• _Task goal_: Pick out each line below containing "computer".

Stored data:

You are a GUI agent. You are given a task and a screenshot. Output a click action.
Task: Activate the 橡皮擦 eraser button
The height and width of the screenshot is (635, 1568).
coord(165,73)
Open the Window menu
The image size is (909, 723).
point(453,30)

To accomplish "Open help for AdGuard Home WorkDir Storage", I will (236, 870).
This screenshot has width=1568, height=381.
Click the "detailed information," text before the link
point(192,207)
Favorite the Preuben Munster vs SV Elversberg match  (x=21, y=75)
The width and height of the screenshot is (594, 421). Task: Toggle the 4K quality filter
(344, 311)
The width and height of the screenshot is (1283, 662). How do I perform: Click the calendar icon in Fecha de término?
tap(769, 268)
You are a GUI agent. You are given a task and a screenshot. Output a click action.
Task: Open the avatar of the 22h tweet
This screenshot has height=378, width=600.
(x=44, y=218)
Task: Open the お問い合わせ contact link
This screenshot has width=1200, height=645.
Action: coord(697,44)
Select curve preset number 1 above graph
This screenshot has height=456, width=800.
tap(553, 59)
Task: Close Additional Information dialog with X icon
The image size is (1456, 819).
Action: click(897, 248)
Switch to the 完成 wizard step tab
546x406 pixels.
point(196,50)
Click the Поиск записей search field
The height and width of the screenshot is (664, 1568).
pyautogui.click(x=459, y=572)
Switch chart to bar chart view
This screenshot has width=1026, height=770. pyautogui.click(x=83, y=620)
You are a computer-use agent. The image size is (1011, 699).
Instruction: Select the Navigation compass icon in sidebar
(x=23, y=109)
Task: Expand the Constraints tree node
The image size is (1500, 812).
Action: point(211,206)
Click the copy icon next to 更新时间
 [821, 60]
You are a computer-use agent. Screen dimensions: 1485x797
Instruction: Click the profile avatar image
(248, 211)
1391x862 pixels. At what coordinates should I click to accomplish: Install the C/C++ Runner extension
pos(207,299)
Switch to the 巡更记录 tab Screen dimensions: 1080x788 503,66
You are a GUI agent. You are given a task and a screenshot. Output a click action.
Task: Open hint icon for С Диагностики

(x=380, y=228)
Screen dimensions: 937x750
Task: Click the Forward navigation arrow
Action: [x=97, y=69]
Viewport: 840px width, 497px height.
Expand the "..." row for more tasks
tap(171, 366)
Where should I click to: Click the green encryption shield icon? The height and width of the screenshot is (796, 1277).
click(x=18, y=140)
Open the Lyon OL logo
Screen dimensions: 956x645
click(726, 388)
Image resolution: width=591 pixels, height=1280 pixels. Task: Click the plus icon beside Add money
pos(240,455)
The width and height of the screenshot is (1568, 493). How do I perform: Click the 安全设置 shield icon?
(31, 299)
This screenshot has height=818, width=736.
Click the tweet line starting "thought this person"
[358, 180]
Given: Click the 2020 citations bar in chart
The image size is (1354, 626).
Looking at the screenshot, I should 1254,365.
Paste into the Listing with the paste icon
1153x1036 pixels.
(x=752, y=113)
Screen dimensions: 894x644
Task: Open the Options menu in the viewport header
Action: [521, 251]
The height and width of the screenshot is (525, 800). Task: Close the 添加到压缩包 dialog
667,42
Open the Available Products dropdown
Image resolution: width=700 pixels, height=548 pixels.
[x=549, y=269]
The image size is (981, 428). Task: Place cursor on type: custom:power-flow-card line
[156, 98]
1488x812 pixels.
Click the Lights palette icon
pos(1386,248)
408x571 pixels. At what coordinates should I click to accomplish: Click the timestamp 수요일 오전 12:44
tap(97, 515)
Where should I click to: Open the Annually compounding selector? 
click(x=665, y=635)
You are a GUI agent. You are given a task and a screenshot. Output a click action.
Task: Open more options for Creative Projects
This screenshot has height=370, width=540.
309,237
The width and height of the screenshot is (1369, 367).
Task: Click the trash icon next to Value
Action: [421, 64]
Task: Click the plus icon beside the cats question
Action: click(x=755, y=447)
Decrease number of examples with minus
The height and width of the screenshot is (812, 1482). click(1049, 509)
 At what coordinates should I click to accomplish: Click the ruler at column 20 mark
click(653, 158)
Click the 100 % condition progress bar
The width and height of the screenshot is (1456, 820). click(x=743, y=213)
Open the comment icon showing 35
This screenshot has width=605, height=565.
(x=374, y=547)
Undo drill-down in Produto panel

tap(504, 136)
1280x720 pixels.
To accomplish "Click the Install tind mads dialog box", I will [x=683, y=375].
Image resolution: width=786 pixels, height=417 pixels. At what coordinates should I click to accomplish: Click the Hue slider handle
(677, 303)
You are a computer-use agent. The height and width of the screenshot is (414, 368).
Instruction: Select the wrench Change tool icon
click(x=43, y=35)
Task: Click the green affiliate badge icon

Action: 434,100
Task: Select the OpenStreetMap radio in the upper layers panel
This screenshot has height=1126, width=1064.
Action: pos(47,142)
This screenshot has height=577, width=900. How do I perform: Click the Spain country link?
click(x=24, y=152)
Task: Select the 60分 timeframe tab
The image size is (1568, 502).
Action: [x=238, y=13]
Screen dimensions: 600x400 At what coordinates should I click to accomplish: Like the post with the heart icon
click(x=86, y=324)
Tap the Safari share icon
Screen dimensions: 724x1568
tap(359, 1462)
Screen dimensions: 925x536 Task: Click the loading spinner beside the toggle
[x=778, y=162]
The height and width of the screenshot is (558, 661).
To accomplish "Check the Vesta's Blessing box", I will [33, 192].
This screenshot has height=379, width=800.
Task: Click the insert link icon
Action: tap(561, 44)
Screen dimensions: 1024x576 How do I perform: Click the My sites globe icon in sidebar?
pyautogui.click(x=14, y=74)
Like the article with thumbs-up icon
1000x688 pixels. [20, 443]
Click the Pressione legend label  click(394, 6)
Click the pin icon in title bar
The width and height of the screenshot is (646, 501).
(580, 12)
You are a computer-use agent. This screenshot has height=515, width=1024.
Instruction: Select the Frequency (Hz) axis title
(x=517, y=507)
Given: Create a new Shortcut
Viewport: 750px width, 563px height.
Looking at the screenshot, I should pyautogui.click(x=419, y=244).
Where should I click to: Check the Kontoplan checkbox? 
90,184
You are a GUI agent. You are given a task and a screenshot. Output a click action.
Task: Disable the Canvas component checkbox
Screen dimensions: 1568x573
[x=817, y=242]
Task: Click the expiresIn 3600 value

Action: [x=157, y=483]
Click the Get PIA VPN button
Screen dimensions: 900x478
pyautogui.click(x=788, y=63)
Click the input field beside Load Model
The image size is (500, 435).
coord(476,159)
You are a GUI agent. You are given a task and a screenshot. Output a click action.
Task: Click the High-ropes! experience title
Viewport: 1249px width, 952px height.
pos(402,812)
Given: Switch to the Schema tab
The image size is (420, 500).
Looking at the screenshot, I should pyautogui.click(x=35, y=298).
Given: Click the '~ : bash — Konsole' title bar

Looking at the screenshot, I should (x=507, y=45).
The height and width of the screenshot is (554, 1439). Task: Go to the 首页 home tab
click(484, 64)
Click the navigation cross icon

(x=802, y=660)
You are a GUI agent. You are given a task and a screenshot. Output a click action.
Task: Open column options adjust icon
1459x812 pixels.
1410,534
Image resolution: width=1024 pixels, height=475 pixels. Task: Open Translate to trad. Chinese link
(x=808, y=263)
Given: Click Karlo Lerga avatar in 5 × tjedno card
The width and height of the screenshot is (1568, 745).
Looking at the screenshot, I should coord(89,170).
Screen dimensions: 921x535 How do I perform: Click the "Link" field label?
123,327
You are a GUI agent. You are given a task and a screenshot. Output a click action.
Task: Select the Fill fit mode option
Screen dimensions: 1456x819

• _Answer section_:
You are a computer-use agent. The image size is (1011, 699).
You are a computer-use agent. Screen dimensions: 1485x797
You are a computer-use agent. The height and width of the screenshot is (414, 368).
You are a computer-use agent. This screenshot has height=515, width=1024.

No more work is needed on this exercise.